ASSIGNMENT. Look through the material below. Return exactly the lines from the one with "Dřevěné zahradní sestavy (629, 226)" through the one with "Jak nakupovat (580, 11)", both included.
== INFORMATION PROVIDED ==
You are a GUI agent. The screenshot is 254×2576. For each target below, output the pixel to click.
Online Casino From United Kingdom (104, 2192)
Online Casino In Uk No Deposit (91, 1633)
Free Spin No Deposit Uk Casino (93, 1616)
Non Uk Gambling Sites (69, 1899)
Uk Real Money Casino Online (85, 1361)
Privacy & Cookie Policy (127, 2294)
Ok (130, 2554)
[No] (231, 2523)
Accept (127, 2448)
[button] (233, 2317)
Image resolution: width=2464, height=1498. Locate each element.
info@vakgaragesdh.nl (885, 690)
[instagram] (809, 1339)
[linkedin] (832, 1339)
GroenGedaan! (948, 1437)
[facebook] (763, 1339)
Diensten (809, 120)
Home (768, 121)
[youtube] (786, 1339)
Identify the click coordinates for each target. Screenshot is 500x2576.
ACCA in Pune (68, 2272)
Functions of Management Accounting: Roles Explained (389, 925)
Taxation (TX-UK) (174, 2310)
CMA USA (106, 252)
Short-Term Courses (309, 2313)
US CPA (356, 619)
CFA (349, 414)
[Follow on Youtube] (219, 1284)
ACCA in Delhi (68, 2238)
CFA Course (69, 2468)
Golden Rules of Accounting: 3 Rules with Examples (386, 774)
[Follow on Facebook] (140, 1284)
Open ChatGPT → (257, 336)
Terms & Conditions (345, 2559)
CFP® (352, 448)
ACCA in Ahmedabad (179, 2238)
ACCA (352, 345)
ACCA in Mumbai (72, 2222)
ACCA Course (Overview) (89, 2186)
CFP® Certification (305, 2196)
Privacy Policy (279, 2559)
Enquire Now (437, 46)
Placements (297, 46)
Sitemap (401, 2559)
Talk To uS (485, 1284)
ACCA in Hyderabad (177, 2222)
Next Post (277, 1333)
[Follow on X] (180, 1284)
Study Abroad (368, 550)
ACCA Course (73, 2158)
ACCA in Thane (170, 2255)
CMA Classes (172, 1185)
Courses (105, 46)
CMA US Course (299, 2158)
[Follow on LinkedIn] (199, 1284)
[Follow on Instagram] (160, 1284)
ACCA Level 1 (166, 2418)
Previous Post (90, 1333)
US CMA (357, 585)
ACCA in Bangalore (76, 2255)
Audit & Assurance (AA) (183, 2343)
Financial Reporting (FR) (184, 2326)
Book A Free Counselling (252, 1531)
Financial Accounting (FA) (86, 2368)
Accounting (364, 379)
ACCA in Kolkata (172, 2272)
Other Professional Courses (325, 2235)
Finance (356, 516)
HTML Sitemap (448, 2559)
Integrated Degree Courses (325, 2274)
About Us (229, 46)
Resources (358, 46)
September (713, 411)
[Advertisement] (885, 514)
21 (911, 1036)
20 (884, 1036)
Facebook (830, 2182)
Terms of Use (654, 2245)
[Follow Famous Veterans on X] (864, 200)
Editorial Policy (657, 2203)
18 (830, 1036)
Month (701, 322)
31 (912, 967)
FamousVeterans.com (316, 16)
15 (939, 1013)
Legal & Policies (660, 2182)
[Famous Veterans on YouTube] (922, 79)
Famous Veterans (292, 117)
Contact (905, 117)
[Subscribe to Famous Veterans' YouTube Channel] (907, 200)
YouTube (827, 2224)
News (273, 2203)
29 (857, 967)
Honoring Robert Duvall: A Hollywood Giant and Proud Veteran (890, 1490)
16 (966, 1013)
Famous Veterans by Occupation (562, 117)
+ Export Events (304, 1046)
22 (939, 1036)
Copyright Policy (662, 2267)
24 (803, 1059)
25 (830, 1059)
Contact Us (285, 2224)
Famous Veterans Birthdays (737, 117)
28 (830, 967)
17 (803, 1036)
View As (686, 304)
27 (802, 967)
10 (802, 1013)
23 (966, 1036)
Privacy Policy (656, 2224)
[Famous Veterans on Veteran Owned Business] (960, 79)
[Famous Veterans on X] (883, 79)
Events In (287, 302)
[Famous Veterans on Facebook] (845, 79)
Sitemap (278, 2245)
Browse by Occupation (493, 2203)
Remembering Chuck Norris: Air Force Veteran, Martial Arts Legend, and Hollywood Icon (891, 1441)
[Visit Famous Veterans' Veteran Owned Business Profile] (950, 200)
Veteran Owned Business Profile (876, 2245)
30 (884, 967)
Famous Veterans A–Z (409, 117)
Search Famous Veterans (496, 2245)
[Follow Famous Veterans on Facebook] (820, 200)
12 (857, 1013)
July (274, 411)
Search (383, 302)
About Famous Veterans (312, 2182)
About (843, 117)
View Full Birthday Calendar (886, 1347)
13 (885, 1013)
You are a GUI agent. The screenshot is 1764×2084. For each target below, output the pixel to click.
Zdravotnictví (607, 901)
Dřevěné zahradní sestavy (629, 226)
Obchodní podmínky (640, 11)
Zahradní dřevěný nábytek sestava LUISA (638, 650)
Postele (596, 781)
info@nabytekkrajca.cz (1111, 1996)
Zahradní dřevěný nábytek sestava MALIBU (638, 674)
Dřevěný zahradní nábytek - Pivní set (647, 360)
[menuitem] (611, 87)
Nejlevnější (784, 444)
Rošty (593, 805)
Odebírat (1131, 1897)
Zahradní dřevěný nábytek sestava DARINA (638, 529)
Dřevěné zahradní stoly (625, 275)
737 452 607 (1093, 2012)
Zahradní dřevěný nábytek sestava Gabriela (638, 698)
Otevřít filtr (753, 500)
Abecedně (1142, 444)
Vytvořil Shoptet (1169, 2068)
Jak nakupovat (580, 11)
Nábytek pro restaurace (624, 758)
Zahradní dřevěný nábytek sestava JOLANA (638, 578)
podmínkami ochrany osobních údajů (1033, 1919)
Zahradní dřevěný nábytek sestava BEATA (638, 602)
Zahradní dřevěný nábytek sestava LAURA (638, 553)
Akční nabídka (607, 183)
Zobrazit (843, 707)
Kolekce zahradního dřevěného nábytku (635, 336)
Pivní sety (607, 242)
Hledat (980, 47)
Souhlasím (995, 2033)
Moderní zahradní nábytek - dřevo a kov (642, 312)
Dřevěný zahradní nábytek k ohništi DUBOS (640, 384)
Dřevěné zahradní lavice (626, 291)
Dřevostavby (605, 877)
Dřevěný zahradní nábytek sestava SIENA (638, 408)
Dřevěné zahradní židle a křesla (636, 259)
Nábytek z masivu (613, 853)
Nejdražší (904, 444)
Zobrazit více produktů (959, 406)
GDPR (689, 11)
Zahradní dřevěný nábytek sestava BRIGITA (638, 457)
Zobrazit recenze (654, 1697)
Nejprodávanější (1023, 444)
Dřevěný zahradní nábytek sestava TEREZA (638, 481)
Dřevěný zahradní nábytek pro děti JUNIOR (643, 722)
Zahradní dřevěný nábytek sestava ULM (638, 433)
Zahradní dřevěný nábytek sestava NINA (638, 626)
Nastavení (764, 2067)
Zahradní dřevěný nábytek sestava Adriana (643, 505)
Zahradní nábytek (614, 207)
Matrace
===
ANSWER SPACE.
Dřevěné zahradní sestavy (629, 226)
Obchodní podmínky (640, 11)
Zahradní dřevěný nábytek sestava LUISA (638, 650)
Postele (596, 781)
info@nabytekkrajca.cz (1111, 1996)
Zahradní dřevěný nábytek sestava MALIBU (638, 674)
Dřevěný zahradní nábytek - Pivní set (647, 360)
[menuitem] (611, 87)
Nejlevnější (784, 444)
Rošty (593, 805)
Odebírat (1131, 1897)
Zahradní dřevěný nábytek sestava DARINA (638, 529)
Dřevěné zahradní stoly (625, 275)
737 452 607 (1093, 2012)
Zahradní dřevěný nábytek sestava Gabriela (638, 698)
Otevřít filtr (753, 500)
Abecedně (1142, 444)
Vytvořil Shoptet (1169, 2068)
Jak nakupovat (580, 11)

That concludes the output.